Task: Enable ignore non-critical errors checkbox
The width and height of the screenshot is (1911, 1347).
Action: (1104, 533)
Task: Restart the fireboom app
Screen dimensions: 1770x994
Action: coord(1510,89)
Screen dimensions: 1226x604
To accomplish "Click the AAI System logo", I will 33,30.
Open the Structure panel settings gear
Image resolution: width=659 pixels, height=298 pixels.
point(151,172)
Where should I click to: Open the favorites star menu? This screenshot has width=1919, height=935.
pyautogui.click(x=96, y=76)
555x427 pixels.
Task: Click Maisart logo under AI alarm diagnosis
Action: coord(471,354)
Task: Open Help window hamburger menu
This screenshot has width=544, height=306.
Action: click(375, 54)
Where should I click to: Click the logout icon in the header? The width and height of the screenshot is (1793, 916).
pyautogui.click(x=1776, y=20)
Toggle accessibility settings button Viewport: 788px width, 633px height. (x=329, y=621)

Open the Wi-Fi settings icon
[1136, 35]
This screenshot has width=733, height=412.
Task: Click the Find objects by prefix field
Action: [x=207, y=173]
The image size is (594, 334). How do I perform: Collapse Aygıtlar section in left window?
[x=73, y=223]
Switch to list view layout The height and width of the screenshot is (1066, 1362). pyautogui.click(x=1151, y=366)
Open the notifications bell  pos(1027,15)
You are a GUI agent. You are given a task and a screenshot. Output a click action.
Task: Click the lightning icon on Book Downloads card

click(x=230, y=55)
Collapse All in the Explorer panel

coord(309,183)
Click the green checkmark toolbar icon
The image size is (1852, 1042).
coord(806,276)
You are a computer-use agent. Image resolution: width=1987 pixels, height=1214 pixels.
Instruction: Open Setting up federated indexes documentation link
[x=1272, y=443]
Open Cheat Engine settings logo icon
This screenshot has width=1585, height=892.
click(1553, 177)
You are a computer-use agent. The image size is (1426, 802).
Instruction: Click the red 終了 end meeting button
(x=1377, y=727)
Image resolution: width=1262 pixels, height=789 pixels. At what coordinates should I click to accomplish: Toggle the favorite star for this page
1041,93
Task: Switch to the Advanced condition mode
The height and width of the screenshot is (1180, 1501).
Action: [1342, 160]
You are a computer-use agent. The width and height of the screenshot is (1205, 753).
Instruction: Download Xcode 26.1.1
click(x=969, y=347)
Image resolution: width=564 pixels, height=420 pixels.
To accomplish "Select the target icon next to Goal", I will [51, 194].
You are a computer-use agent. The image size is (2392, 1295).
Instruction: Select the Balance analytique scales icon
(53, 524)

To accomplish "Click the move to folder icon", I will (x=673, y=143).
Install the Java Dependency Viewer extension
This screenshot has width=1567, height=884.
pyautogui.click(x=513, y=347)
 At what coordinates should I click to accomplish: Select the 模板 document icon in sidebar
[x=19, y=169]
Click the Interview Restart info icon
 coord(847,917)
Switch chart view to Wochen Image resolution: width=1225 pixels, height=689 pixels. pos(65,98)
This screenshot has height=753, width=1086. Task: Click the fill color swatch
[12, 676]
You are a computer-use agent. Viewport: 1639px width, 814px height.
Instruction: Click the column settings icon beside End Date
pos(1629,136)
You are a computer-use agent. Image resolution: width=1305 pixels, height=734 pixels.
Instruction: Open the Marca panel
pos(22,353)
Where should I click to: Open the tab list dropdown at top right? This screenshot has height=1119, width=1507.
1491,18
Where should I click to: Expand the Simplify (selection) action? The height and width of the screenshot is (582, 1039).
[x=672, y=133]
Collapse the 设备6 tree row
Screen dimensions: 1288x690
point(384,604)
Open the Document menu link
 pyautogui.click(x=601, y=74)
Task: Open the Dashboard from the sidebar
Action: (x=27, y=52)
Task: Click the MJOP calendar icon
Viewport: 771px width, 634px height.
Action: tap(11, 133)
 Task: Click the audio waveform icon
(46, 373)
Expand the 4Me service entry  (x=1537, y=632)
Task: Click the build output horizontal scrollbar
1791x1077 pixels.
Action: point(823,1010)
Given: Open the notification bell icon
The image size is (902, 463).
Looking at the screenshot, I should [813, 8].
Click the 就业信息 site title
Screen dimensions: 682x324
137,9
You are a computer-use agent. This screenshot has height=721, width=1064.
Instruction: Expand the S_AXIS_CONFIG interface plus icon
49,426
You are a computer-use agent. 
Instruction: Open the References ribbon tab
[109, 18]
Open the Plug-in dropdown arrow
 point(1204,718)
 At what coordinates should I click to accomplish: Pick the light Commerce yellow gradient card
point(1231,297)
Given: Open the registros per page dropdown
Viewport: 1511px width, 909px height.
----
Exercise directions - A single number is expected: how many lines in the entries above hold the word "bell".

Task result - 2